- **TASK REQUIREMENTS**
Every line of the records counts; transcribe each one exactly.

- **SUPPLIED DATA**
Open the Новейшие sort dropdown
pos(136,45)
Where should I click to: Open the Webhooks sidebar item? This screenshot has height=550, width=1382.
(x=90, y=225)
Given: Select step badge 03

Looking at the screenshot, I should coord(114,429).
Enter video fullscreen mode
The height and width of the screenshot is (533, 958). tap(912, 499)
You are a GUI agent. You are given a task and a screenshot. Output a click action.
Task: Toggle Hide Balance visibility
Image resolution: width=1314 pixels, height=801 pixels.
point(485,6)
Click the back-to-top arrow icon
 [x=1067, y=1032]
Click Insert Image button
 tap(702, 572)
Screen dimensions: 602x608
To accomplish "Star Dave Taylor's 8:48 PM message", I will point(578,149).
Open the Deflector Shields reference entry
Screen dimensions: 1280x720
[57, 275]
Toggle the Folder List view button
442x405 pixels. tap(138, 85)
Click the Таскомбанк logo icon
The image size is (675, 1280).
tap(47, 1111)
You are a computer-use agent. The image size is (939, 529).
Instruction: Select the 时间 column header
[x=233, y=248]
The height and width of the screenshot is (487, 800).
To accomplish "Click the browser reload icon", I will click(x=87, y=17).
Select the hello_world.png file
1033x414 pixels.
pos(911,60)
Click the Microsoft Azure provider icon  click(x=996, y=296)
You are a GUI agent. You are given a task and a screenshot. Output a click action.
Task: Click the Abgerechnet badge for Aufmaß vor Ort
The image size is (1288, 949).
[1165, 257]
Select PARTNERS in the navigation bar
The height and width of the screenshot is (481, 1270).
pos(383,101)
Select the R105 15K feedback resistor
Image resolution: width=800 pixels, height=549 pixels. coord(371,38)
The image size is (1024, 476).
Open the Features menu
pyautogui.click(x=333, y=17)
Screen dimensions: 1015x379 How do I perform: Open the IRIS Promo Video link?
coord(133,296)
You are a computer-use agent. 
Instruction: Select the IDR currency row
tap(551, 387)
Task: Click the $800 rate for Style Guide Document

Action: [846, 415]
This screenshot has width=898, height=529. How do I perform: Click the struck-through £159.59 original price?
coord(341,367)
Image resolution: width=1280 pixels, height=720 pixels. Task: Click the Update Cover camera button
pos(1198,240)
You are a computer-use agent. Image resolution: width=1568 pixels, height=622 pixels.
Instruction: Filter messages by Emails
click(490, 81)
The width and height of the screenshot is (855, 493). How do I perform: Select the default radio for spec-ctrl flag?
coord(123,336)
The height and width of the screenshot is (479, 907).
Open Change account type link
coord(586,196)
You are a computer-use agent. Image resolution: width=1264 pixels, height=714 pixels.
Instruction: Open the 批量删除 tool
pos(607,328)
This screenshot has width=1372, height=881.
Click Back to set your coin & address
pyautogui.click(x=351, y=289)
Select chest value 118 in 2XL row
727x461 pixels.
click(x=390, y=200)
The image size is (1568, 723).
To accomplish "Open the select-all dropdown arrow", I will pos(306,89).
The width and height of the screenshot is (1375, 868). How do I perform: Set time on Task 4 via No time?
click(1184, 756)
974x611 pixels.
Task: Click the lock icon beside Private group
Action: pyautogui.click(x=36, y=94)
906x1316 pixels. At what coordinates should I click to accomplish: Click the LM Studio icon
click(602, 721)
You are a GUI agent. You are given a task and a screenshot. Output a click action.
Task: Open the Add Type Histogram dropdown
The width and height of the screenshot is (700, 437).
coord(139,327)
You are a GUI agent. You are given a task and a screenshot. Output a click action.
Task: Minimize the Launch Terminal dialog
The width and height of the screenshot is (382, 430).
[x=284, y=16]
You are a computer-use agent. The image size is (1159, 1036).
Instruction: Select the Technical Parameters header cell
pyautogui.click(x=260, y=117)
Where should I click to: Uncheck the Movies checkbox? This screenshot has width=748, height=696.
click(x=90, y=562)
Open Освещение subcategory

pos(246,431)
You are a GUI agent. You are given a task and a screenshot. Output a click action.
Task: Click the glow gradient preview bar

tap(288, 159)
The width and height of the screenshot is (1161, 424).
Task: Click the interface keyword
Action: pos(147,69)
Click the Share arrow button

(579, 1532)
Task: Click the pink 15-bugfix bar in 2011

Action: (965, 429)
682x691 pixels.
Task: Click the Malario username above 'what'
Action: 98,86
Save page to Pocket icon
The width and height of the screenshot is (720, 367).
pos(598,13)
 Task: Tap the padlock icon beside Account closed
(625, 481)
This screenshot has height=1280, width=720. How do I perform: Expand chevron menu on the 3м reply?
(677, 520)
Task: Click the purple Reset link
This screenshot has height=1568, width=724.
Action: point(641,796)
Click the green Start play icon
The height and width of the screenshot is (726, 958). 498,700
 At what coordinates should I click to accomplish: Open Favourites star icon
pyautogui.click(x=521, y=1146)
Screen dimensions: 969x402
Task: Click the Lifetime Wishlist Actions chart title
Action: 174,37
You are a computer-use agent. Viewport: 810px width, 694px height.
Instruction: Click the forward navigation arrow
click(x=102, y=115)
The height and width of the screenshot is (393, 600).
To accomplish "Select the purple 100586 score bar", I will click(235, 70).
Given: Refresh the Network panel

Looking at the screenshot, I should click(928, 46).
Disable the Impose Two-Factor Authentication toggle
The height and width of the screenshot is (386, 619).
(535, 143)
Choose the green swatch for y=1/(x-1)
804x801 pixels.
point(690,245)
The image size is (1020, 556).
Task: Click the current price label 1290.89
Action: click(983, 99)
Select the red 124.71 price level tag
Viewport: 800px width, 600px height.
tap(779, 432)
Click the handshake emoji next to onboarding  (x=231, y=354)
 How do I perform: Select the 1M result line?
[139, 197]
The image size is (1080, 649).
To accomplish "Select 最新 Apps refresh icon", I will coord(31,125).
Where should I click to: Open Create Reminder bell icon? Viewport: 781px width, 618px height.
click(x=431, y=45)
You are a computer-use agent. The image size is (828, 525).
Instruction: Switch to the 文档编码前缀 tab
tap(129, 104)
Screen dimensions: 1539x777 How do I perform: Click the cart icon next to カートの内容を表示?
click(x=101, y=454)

- **ANSWER TO THIS EXERCISE**
Open the Новейшие sort dropdown
pos(136,45)
Where should I click to: Open the Webhooks sidebar item? This screenshot has height=550, width=1382.
(x=90, y=225)
Given: Select step badge 03

Looking at the screenshot, I should coord(114,429).
Enter video fullscreen mode
The height and width of the screenshot is (533, 958). tap(912, 499)
You are a GUI agent. You are given a task and a screenshot. Output a click action.
Task: Toggle Hide Balance visibility
Image resolution: width=1314 pixels, height=801 pixels.
point(485,6)
Click the back-to-top arrow icon
 [x=1067, y=1032]
Click Insert Image button
 tap(702, 572)
Screen dimensions: 602x608
To accomplish "Star Dave Taylor's 8:48 PM message", I will point(578,149).
Open the Deflector Shields reference entry
Screen dimensions: 1280x720
[57, 275]
Toggle the Folder List view button
442x405 pixels. tap(138, 85)
Click the Таскомбанк logo icon
The image size is (675, 1280).
tap(47, 1111)
You are a computer-use agent. The image size is (939, 529).
Instruction: Select the 时间 column header
[x=233, y=248]
The height and width of the screenshot is (487, 800).
To accomplish "Click the browser reload icon", I will click(x=87, y=17).
Select the hello_world.png file
1033x414 pixels.
pos(911,60)
Click the Microsoft Azure provider icon  click(x=996, y=296)
You are a GUI agent. You are given a task and a screenshot. Output a click action.
Task: Click the Abgerechnet badge for Aufmaß vor Ort
The image size is (1288, 949).
[1165, 257]
Select PARTNERS in the navigation bar
The height and width of the screenshot is (481, 1270).
pos(383,101)
Select the R105 15K feedback resistor
Image resolution: width=800 pixels, height=549 pixels. coord(371,38)
The image size is (1024, 476).
Open the Features menu
pyautogui.click(x=333, y=17)
Screen dimensions: 1015x379 How do I perform: Open the IRIS Promo Video link?
coord(133,296)
You are a computer-use agent. 
Instruction: Select the IDR currency row
tap(551, 387)
Task: Click the $800 rate for Style Guide Document

Action: [846, 415]
This screenshot has width=898, height=529. How do I perform: Click the struck-through £159.59 original price?
coord(341,367)
Image resolution: width=1280 pixels, height=720 pixels. Task: Click the Update Cover camera button
pos(1198,240)
You are a computer-use agent. Image resolution: width=1568 pixels, height=622 pixels.
Instruction: Filter messages by Emails
click(490, 81)
The width and height of the screenshot is (855, 493). How do I perform: Select the default radio for spec-ctrl flag?
coord(123,336)
The height and width of the screenshot is (479, 907).
Open Change account type link
coord(586,196)
You are a computer-use agent. Image resolution: width=1264 pixels, height=714 pixels.
Instruction: Open the 批量删除 tool
pos(607,328)
This screenshot has width=1372, height=881.
Click Back to set your coin & address
pyautogui.click(x=351, y=289)
Select chest value 118 in 2XL row
727x461 pixels.
click(x=390, y=200)
The image size is (1568, 723).
To accomplish "Open the select-all dropdown arrow", I will pos(306,89).
The width and height of the screenshot is (1375, 868). How do I perform: Set time on Task 4 via No time?
click(1184, 756)
974x611 pixels.
Task: Click the lock icon beside Private group
Action: pyautogui.click(x=36, y=94)
906x1316 pixels. At what coordinates should I click to accomplish: Click the LM Studio icon
click(602, 721)
You are a GUI agent. You are given a task and a screenshot. Output a click action.
Task: Open the Add Type Histogram dropdown
The width and height of the screenshot is (700, 437).
coord(139,327)
You are a GUI agent. You are given a task and a screenshot. Output a click action.
Task: Minimize the Launch Terminal dialog
The width and height of the screenshot is (382, 430).
[x=284, y=16]
You are a computer-use agent. The image size is (1159, 1036).
Instruction: Select the Technical Parameters header cell
pyautogui.click(x=260, y=117)
Where should I click to: Uncheck the Movies checkbox? This screenshot has width=748, height=696.
click(x=90, y=562)
Open Освещение subcategory

pos(246,431)
You are a GUI agent. You are given a task and a screenshot. Output a click action.
Task: Click the glow gradient preview bar

tap(288, 159)
The width and height of the screenshot is (1161, 424).
Task: Click the interface keyword
Action: pos(147,69)
Click the Share arrow button

(579, 1532)
Task: Click the pink 15-bugfix bar in 2011

Action: (965, 429)
682x691 pixels.
Task: Click the Malario username above 'what'
Action: 98,86
Save page to Pocket icon
The width and height of the screenshot is (720, 367).
pos(598,13)
 Task: Tap the padlock icon beside Account closed
(625, 481)
This screenshot has height=1280, width=720. How do I perform: Expand chevron menu on the 3м reply?
(677, 520)
Task: Click the purple Reset link
This screenshot has height=1568, width=724.
Action: point(641,796)
Click the green Start play icon
The height and width of the screenshot is (726, 958). 498,700
 At what coordinates should I click to accomplish: Open Favourites star icon
pyautogui.click(x=521, y=1146)
Screen dimensions: 969x402
Task: Click the Lifetime Wishlist Actions chart title
Action: 174,37
You are a computer-use agent. Viewport: 810px width, 694px height.
Instruction: Click the forward navigation arrow
click(x=102, y=115)
The height and width of the screenshot is (393, 600).
To accomplish "Select the purple 100586 score bar", I will click(235, 70).
Given: Refresh the Network panel

Looking at the screenshot, I should click(928, 46).
Disable the Impose Two-Factor Authentication toggle
The height and width of the screenshot is (386, 619).
(535, 143)
Choose the green swatch for y=1/(x-1)
804x801 pixels.
point(690,245)
The image size is (1020, 556).
Task: Click the current price label 1290.89
Action: click(983, 99)
Select the red 124.71 price level tag
Viewport: 800px width, 600px height.
tap(779, 432)
Click the handshake emoji next to onboarding  (x=231, y=354)
 How do I perform: Select the 1M result line?
[139, 197]
The image size is (1080, 649).
To accomplish "Select 最新 Apps refresh icon", I will coord(31,125).
Where should I click to: Open Create Reminder bell icon? Viewport: 781px width, 618px height.
click(x=431, y=45)
You are a computer-use agent. The image size is (828, 525).
Instruction: Switch to the 文档编码前缀 tab
tap(129, 104)
Screen dimensions: 1539x777 How do I perform: Click the cart icon next to カートの内容を表示?
click(x=101, y=454)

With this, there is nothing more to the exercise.